It is a serene place to remember the Japan Town of Yesteryear
Early immigrants from Japan settled in the Salt Lake Valley in the early 1900s. These were people who left their home country of Japan to find a better life in America, which was considered to be the "Land of Opportunity." Most of the earliest immigrants were young men who wanted to earn money to help their families in Japan or to better themselves.
These men found work on the railroads, in mining, or became farmers or business owners. They worked hard for years. Some were able to bring women over from Japan to become their brides. They married and started families.
Salt Lake City became a gathering place for these Japanese people. They established a JapanTown in the area of First South and Second West. They started businesses such as stores, barbershops, hotels, and restaurants. There were Japanese churches which were set up in the area.

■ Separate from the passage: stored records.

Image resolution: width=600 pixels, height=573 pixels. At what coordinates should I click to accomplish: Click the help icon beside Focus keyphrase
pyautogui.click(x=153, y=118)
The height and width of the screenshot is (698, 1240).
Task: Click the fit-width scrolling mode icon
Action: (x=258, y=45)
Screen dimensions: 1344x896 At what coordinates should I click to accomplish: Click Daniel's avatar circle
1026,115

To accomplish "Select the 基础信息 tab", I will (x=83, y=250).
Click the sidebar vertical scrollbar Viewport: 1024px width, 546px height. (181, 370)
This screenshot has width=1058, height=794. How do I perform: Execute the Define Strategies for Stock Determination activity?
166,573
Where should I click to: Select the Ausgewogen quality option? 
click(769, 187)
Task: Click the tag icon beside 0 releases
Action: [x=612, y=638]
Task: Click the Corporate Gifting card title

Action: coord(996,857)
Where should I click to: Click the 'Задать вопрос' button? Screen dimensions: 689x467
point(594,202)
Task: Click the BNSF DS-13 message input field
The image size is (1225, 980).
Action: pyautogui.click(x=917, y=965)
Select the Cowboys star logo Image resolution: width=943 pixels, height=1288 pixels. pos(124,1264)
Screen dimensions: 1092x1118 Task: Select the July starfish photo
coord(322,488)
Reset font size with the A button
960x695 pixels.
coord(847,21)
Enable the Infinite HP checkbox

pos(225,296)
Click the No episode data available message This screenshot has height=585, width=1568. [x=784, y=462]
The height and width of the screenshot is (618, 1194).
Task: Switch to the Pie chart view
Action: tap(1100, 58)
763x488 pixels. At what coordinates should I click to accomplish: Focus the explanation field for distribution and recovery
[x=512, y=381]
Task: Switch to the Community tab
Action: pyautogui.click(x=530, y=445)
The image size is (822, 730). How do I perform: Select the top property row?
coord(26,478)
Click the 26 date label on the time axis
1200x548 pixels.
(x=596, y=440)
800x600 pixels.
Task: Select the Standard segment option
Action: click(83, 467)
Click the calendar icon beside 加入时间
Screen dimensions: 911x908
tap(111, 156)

That area was where the Japanese farmers and others from the areas of Salt Lake, Utah, and Davis Counties would go to patronize the businesses and buy Japanese groceries or to socialize. It was called JapanTown. There was also a JapanTown in Ogden, Utah.
The Japan Town was displaced in the 1960s when the Salt Palace Convention Center was built in that area. The Japanese Church of Christ and The Salt Lake Buddhist Temple remain on First South, but the businesses were closed or relocated.
In an effort to remember the JapanTown of yesteryear, members of the Japanese American community have been involved with trying to preserve some of that history. There is a Japanese garden area now established as a Memorial on First South between Second West and Third West next to The Japanese Church of Christ on the north side of the street.
The Nihon Matsuri (Japan Festival) of Utah is generally held on the last Saturday of April each year in that location in Salt Lake City.
It is a place to remember the JapanTown and reflect on the history. The public is invited to stop by to check out the memorial site.